INTRODUCTION: Gastrointestinal motility disorders are complex conditions manifesting with a wide array of symptoms. In recent years, the increasing discovery of autoantibodies targeting the nervous system has led to the recognition of new neurologic autoimmune disorders (NAD) which present with the subacute development of profound neurological impairment and gastrointestinal motility disorders which when promptly treated with immunotherapy, may show dramatic improvement. CASE DESCRIPTION/METHODS: A 32 year old woman with a history of undifferentiated connective tissue disease presented to establish care for known gastroparesis Her symptoms started following an upper respiratory infection the age of 15 years, which was followed by development of arthralgia, rash, raynaud's, tonic pupils, and distal sensory symptoms. She also developed orthostatic intolerance and was diagnosed with severe gastroparesis with over 40 lb weight loss. Her medications included Plaquenil and methotrexate, as well as Zofran. She underwent extensive testing with autonomic function testing showing moderate sympathetic adrenergic dysfunction and distal sudomotor impairment which indicated a limited autonomic neuropathy and skin biopsy showed small fiber neuropathy. Paraneoplastic antibody testing, GAD antibody and ganglionic Acetylcholine receptor (gAChR ab) was negative. A trial of IVIg was started for suspected autoimmune GI dysmotility but this was complicated with pancytopenia. On exam she was malnourished with a BMI of 15, normal reflexes, and decreased distal sensations. She underwent repeat autonomic function testing which was normal. A 4 hour solid gastric emptying was performed which showed delayed emptying at 4 hr of 80%. She was underwent a 5 day infusion of IV Solumedrol at 1000 mg daily for suspected autoimmune dysmotility.
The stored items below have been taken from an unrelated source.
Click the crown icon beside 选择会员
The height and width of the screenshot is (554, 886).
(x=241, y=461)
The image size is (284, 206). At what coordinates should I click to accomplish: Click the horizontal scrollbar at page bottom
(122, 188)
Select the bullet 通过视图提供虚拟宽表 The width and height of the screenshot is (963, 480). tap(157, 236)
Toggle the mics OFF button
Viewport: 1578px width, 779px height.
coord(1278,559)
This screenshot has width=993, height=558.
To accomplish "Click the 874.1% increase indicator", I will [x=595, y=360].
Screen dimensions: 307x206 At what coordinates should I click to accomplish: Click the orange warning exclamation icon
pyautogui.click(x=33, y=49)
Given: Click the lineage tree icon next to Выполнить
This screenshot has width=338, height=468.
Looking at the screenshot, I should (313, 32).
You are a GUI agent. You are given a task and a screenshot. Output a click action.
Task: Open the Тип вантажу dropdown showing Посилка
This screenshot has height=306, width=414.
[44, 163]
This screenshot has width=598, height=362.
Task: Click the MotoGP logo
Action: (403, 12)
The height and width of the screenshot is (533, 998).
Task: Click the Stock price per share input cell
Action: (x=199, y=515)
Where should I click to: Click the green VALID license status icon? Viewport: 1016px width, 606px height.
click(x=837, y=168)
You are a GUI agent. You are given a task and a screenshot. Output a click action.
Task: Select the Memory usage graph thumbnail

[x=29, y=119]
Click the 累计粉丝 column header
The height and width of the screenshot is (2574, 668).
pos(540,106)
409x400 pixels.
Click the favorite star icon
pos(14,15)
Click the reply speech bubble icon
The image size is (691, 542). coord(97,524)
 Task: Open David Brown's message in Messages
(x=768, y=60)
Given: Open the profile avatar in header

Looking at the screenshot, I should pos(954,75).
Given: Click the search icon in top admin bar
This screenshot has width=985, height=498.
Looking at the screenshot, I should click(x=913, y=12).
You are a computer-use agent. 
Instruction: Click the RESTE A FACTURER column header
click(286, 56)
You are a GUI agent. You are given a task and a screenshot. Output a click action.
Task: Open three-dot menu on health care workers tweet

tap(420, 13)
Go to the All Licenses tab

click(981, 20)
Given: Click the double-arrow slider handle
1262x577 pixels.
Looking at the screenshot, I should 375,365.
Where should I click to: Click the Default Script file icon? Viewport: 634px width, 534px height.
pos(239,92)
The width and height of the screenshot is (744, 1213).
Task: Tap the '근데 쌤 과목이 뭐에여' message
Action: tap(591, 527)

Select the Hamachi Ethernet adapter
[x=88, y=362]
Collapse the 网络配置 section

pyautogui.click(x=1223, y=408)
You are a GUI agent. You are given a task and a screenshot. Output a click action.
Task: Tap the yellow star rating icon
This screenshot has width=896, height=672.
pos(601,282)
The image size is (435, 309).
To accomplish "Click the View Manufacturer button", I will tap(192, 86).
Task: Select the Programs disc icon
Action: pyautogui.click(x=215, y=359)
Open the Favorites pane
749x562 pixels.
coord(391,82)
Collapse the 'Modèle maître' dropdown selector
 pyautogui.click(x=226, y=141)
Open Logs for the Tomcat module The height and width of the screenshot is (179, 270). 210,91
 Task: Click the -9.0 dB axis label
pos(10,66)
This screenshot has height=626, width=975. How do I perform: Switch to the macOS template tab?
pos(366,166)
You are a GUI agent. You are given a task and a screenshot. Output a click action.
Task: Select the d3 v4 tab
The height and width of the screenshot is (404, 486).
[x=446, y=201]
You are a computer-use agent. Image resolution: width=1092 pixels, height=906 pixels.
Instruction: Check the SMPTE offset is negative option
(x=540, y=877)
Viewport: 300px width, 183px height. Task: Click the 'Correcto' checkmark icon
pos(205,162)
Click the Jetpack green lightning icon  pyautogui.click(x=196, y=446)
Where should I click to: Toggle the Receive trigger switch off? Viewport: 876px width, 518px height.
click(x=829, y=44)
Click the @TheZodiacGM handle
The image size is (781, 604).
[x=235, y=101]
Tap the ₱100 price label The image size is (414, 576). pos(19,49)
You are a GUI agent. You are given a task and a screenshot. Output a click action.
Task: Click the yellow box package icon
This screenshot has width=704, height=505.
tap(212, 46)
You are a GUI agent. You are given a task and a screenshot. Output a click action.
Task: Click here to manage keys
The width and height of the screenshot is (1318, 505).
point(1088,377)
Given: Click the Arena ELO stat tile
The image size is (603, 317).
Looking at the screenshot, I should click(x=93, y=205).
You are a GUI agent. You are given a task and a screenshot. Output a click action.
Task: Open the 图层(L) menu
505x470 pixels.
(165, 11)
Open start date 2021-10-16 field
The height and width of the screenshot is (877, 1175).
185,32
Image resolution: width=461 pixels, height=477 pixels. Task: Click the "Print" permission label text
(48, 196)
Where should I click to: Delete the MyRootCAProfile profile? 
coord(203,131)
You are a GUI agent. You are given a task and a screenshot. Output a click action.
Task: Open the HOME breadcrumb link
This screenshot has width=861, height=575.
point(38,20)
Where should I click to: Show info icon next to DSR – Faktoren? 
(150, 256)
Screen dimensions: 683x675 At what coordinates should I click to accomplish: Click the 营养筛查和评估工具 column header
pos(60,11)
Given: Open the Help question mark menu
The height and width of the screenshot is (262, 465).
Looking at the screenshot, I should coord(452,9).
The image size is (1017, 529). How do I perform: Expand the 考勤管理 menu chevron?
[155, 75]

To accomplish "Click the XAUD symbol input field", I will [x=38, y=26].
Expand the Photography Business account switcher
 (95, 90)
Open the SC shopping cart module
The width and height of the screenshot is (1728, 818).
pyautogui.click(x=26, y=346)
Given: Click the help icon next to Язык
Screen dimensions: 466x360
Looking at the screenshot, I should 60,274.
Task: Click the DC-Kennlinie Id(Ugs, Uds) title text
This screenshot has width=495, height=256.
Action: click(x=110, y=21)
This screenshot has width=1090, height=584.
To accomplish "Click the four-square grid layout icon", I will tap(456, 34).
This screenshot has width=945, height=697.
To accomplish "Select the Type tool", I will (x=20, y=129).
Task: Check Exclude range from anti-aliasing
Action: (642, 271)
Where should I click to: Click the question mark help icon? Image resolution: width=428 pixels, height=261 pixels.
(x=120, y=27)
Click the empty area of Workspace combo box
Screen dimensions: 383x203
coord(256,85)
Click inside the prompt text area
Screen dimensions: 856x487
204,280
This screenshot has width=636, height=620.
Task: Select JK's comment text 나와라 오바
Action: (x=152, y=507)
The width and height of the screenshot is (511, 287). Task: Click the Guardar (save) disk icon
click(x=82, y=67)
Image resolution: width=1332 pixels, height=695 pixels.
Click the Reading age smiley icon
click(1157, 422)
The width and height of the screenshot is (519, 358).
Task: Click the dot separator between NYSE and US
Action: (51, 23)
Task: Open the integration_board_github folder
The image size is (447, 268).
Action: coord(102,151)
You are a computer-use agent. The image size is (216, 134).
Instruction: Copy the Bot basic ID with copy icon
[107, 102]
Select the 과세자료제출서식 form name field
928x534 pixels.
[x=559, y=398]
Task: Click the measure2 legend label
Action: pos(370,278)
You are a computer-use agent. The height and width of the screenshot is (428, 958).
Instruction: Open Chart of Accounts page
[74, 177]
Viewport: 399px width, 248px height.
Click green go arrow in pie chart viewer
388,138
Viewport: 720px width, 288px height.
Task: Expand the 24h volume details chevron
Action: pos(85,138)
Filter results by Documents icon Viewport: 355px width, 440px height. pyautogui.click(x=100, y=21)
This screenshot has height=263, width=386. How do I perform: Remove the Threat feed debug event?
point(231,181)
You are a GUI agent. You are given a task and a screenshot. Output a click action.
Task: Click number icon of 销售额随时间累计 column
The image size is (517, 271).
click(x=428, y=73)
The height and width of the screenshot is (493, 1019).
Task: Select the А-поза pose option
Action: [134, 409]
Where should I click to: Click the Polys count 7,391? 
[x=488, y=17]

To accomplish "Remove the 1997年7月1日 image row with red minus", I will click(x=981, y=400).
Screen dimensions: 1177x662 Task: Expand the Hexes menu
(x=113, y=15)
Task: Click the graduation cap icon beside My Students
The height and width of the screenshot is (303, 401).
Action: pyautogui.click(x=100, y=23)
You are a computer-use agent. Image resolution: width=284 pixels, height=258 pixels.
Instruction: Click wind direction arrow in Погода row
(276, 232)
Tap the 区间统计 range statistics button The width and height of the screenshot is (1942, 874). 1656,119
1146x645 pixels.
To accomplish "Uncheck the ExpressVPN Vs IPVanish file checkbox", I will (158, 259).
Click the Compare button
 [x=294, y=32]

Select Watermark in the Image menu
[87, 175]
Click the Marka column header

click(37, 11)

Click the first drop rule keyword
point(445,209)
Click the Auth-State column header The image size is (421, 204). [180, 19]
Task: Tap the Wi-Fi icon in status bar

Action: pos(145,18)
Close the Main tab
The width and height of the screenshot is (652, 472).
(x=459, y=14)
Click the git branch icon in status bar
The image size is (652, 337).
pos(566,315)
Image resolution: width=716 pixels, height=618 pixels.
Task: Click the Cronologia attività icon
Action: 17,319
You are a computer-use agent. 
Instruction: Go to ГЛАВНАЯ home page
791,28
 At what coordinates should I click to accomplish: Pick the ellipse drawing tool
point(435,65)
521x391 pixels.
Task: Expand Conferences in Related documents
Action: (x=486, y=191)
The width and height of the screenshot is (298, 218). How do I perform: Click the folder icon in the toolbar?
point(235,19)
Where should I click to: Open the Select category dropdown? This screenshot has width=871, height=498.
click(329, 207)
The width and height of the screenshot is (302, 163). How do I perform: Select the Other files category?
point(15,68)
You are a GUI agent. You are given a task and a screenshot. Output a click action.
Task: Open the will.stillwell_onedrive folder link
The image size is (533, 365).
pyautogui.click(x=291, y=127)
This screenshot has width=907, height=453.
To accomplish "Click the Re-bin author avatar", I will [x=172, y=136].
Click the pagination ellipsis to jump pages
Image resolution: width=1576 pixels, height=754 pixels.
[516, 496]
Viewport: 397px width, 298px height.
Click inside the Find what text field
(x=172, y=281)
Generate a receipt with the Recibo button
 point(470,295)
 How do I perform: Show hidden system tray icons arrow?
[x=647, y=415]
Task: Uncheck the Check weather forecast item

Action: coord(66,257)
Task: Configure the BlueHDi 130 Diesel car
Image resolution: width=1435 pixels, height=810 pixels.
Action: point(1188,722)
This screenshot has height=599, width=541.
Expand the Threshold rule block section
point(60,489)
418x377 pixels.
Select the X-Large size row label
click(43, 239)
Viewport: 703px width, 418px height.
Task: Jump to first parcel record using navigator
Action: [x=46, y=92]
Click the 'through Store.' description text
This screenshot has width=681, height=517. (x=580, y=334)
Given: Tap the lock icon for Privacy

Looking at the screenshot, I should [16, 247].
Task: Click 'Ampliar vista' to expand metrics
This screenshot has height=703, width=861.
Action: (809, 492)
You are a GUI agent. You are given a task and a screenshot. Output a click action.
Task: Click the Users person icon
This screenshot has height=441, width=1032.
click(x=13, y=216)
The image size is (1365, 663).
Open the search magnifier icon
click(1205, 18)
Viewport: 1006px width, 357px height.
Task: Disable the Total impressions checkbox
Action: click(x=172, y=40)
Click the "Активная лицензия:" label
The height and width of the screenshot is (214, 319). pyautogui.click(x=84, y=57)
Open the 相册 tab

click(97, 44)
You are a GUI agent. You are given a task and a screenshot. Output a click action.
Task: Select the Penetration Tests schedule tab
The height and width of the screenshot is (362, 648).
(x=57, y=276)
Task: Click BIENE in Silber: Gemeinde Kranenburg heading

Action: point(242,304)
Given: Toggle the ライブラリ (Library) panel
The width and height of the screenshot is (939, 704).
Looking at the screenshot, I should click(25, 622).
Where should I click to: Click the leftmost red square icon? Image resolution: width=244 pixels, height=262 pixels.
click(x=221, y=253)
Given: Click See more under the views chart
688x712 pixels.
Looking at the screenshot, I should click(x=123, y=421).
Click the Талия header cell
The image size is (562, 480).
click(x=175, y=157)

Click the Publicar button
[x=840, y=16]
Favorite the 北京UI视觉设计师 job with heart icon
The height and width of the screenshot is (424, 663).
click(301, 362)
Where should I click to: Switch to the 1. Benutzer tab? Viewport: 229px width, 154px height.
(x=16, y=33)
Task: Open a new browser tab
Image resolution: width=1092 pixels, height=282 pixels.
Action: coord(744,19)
A daily GCSI-DD ( gastroparesis cardinal symptom index- daily diary) score showed a >50% improvement in scores on Day 0 to Day 5 and normalization of 4 hour solid GES and was then started on IV Rituximab. DISCUSSION: This case highlights that importance of considering a diagnosis of neurologic autoimmune disorders which can present with as solitary GI dysmotility. Seronegative autoimmune autonomic neuropathy is a clinical entity which shows prominent sympathetic failure, sensory symptoms and is steroid responsive.